38. Dendam Adalah Racun

56.5K 9.8K 1K
                                    

"Mas, mau ya?"

"Gak, Sayang. Jangan, ya? Kita gak usah pergi, aku gak mau hati kamu nanti sakit," tolak Wylan untuk kesekian kalinya.

Namun, Riona sama sekali tak kehilangan akal. Ia memeluk tubuh Wylan dari belakang dan menyandarkan kepalanya di pundak pria itu.

"Sayang ... yuk kita coba aja. Kalau pun nanti di sana Mama atau Kakak kamu buat sesuatu yang menyakiti hati aku atau anak-anak, aku janji buat langsung ajak kamu pulang," bujuk Riona lagi.

Wylan menghela napas panjang. "Kamu kenapa sih? Kenapa mau banget ke datang ke rumah mereka?" Tangannya mengelus punggung tangan Riona lembut.

"Aku cuma mau menjalin kembali silaturahmi kita, Mas. Dari kecil aku anak yatim piatu, hanya tinggal dengan bibi aku aja. Aku tahu rasanya gak punya orang tua, aku tahu bagaimana susahnya pendam perasaan sedih sendiri. Walaupun kamu gak pernah bilang, tapi aku tahu kalau di hati kecil kamu yang paling dalam itu, kamu rindu sama keluarga kamu, kan?"

Wylan terdiam dan tertegun kala mendengar segala ucapan Riona.

"Kamu pasti kangen sama mereka, kan? Aku gak mau merasa berdosa seumur hidup karena memisahkan kamu dari keluarga kandung kamu, Mas. Aku gak mau merasa berdosa karena memisahkan anak dari ibunya. Aku juga seorang ibu dan aku gak mau nantinya akan jadi karma buat aku ketika kelak anak-anak aku menikah."

Bagi Riona, selain berdamai dengan anak-anak dan suaminya, ia juga ingin bisa mengikhlaskan orang-orang di masa lalunya. Termasuk ibu dan kakak Wylan.

Ia ingin semua orang bahagia di kehidupannya yang kedua ini, sebelum tugasnya selesai seperti apa yang dibilang oleh para Moirai.

"Sayang, aku gak apa-apa. Aku gak sedih selagi kamu dan anak-anak terus ada di sisi aku. Aku gak suka kalau kamu memaksakan diri seperti ini," ucap Wylan lagi, masih berusaha menolak.

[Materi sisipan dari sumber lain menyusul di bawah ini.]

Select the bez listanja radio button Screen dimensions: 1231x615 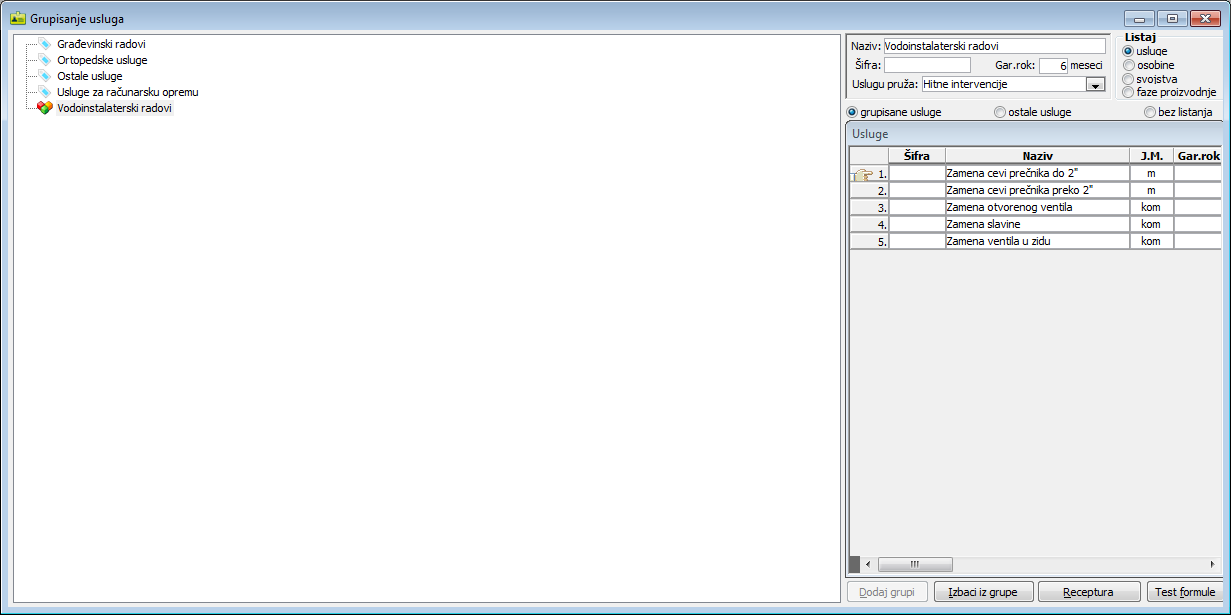tap(1150, 112)
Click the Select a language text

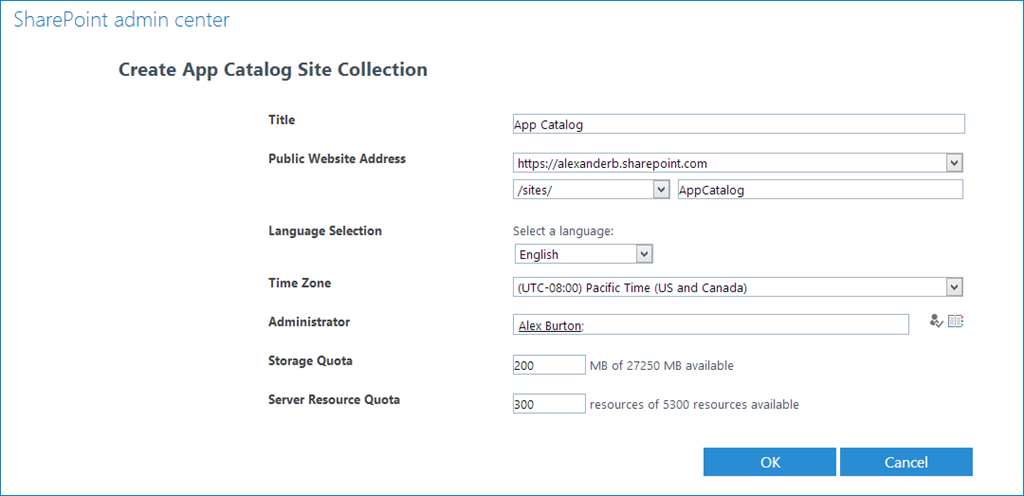pos(564,230)
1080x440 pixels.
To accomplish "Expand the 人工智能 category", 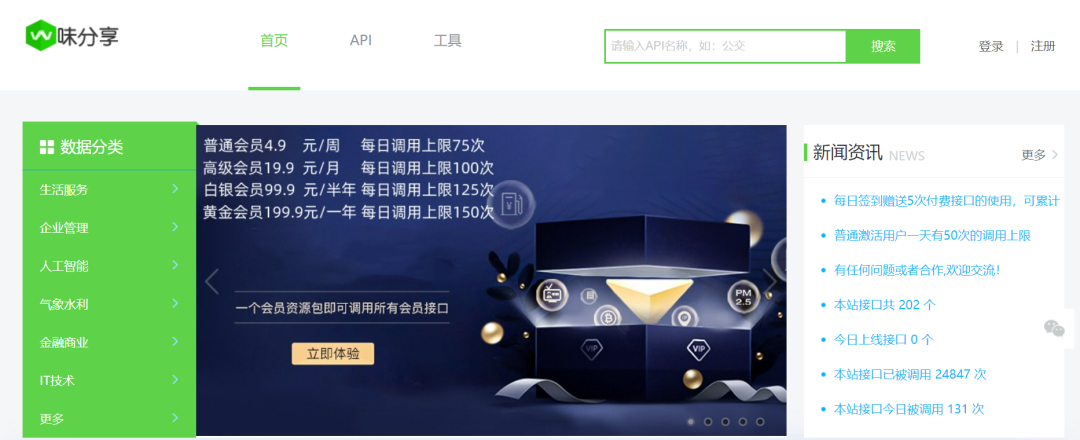I will pos(110,266).
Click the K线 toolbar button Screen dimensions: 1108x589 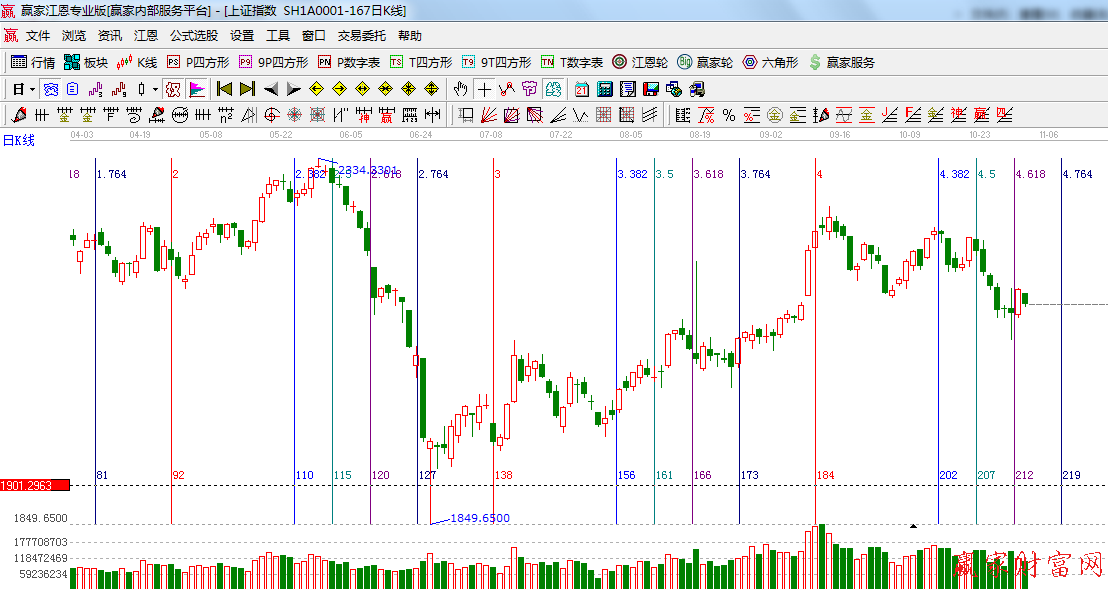(137, 62)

Namun, tak bisa Wylan pungkiri bahwa dalam hatinya juga terbersit rasa rindu pada keluarganya. Pada rumahnya, pada masakan sang ibu, dan pada pelukan ibunya. Seberapa tua pun seorang anak, dia tetaplah anak kecil bagi ibunya.

"Aku gak apa-apa. Kalau aku terus menolak, kapan aku bisa menerima masa lalu? Udah, yuk. Siap-siap sana gih," pinta Riona dengan senyum lebar.

Ia melepaskan pelukannya dari pinggang Wylan, memberikan kecupan kecil di pipi Wylan. Kemudian berjalan keluar dari kamar mereka.

"Boys!" panggil Riona di tengah-tengah pintu kamar keempat anaknya.

Sontak keempat pintu kayu dengan sticker dan gantungan berbeda-beda itu terbuka dengan terburu-buru. Wajah keempat putranya dengan ekspresi berbeda-beda berhasil menggelitik perut Riona.

Azriel seperti baru bangun tidur, Zadkiel keluar dengan buku resep di tangannya, Morfeo hanya menongolkan kepalanya yang basah, sementara Casvian dengan raut datar seperti biasa.

"Ayo siap-siap. Kita bakal hadiri acara," pinta Riona.

Kening Casvian mengerut. "Acara apa, Ma? Tumben banget. Biasanya kalau cuma acara bisnis pasti Mama sama Papa doang yang datang."

"Ini acara kelulusan sepupu kalian, yang kebetulan satu angkatan sama Morfeo," jelas Riona lagi.

Sontak keempat remaja itu terkejut dibuatnya, mereka menatap Riona tak percaya. "Sepupu? Emang kita punya sepupu, ya? Baru tau."

"Ada. Nanti kenalan langsung aja," ucap Riona singkat. "Udah, sana kalian siap-siap. Kalau lama nanti Mama tinggal baru tahu rasa."

Sontak Azriel dan Morfeo mengacir masuk ke dalam kamar mereka dengan begitu rusuh. Sementara Zadkiel juga ikut masuk, tetapi tak serusuh kedua saudaranya itu.